(Word and element pointing entries)
## Start
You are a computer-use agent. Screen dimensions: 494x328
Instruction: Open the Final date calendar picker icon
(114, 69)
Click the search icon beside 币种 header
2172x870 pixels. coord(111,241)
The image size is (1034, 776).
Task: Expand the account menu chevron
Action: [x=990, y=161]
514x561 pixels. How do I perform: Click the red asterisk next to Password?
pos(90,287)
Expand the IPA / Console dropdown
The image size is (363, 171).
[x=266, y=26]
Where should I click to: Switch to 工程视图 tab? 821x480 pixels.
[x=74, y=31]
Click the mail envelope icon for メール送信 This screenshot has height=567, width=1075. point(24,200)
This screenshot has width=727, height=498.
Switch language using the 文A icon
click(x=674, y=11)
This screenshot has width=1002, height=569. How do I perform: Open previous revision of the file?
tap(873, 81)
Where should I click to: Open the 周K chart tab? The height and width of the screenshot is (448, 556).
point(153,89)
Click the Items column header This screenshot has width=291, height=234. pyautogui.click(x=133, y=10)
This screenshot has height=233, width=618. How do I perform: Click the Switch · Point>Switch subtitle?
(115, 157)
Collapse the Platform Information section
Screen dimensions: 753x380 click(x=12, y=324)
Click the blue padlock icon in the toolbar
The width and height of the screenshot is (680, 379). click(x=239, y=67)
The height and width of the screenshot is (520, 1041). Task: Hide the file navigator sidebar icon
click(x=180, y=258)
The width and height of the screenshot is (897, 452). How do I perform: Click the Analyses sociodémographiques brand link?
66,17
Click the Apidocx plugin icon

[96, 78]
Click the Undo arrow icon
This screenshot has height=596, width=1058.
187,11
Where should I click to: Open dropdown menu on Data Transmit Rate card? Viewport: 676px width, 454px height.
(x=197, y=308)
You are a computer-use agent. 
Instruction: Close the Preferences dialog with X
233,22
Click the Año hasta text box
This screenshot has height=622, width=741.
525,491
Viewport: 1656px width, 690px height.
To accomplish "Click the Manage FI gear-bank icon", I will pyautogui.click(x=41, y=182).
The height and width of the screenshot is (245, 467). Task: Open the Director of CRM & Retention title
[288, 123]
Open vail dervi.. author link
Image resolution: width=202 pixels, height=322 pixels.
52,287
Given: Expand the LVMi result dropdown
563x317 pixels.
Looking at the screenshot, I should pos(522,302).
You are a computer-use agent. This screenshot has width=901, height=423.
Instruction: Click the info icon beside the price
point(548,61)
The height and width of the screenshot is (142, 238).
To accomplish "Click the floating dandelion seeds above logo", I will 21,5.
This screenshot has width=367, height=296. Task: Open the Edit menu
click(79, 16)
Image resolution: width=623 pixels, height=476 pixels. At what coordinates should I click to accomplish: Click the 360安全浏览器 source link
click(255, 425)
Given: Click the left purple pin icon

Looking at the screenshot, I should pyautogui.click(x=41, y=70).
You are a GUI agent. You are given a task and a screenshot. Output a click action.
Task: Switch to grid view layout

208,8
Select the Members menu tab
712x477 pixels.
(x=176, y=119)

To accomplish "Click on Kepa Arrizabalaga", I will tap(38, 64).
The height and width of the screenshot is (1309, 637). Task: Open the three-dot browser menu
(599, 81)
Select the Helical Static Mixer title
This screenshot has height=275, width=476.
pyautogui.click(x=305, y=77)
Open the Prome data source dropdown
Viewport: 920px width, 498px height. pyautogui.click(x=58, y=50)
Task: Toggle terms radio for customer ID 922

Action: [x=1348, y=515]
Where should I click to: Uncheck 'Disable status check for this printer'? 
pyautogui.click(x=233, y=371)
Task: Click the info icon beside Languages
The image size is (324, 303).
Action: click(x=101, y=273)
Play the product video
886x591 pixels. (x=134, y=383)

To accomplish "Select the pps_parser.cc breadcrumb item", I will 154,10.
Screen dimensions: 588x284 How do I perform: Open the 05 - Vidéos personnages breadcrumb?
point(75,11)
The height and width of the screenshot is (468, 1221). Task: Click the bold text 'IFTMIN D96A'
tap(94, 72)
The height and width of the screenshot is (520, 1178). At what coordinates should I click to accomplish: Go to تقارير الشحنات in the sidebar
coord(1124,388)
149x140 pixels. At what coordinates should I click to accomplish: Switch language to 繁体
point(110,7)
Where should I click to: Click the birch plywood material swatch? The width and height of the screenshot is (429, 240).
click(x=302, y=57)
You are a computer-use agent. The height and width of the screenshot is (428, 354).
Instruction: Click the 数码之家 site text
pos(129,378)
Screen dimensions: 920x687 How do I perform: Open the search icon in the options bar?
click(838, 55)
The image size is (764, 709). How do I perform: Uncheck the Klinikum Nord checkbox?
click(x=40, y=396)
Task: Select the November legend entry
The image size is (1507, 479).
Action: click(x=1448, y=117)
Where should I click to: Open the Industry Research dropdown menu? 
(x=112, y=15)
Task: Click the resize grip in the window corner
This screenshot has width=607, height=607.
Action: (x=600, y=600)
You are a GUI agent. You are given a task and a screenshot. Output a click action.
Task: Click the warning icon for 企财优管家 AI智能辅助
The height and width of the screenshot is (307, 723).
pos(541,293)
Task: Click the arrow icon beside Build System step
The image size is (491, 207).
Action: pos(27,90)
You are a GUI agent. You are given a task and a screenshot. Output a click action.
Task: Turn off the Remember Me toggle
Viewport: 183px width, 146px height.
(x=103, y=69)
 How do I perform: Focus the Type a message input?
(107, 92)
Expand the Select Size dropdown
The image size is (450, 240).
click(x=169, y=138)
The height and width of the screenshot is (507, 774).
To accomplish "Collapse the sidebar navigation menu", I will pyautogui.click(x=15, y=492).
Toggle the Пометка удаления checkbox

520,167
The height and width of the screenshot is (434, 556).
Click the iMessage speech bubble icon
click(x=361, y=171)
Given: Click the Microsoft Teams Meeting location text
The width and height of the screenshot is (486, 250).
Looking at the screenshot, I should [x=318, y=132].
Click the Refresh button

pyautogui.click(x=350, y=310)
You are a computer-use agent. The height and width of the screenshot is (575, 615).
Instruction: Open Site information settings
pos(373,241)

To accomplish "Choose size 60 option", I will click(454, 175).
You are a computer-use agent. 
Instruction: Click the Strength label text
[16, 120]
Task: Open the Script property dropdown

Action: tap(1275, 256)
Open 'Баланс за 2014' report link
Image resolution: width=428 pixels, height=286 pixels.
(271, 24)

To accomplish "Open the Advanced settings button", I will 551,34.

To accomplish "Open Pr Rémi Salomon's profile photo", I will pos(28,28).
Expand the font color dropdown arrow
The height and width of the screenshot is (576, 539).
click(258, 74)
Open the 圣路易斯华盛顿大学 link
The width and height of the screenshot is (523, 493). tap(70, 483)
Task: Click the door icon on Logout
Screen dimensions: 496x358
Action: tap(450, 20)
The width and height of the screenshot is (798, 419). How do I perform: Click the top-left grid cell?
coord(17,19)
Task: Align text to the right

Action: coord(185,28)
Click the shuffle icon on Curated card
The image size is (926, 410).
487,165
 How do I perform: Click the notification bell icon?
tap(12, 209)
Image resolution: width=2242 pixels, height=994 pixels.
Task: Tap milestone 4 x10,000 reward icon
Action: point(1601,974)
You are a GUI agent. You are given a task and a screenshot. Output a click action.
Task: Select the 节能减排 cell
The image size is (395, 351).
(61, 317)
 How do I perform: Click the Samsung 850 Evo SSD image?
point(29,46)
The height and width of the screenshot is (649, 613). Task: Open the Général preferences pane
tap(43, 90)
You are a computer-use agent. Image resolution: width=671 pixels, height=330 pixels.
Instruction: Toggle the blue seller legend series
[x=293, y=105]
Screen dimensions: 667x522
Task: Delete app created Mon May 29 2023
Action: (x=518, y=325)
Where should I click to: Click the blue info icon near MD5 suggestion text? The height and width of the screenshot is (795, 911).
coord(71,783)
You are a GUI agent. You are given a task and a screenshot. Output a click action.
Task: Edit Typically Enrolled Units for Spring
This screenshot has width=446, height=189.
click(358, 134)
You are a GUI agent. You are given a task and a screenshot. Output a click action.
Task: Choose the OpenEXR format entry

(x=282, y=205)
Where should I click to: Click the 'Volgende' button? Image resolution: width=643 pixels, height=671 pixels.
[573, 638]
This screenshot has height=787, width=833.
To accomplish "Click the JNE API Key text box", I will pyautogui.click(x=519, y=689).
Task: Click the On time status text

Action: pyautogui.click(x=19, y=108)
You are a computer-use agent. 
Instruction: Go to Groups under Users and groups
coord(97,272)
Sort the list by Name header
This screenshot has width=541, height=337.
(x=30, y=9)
## End
• What to do
In the listing, begin at the line that has "Where should I click to: Uncheck" and stop after the line that has "tap(94, 72)". Reproduce those lines, substituting "path link" for each "breadcrumb", with everything else unchanged.

• Response below
Where should I click to: Uncheck 'Disable status check for this printer'? 
pyautogui.click(x=233, y=371)
Task: Click the info icon beside Languages
The image size is (324, 303).
Action: click(x=101, y=273)
Play the product video
886x591 pixels. (x=134, y=383)

To accomplish "Select the pps_parser.cc path link item", I will 154,10.
Screen dimensions: 588x284 How do I perform: Open the 05 - Vidéos personnages path link?
point(75,11)
The height and width of the screenshot is (468, 1221). Task: Click the bold text 'IFTMIN D96A'
tap(94, 72)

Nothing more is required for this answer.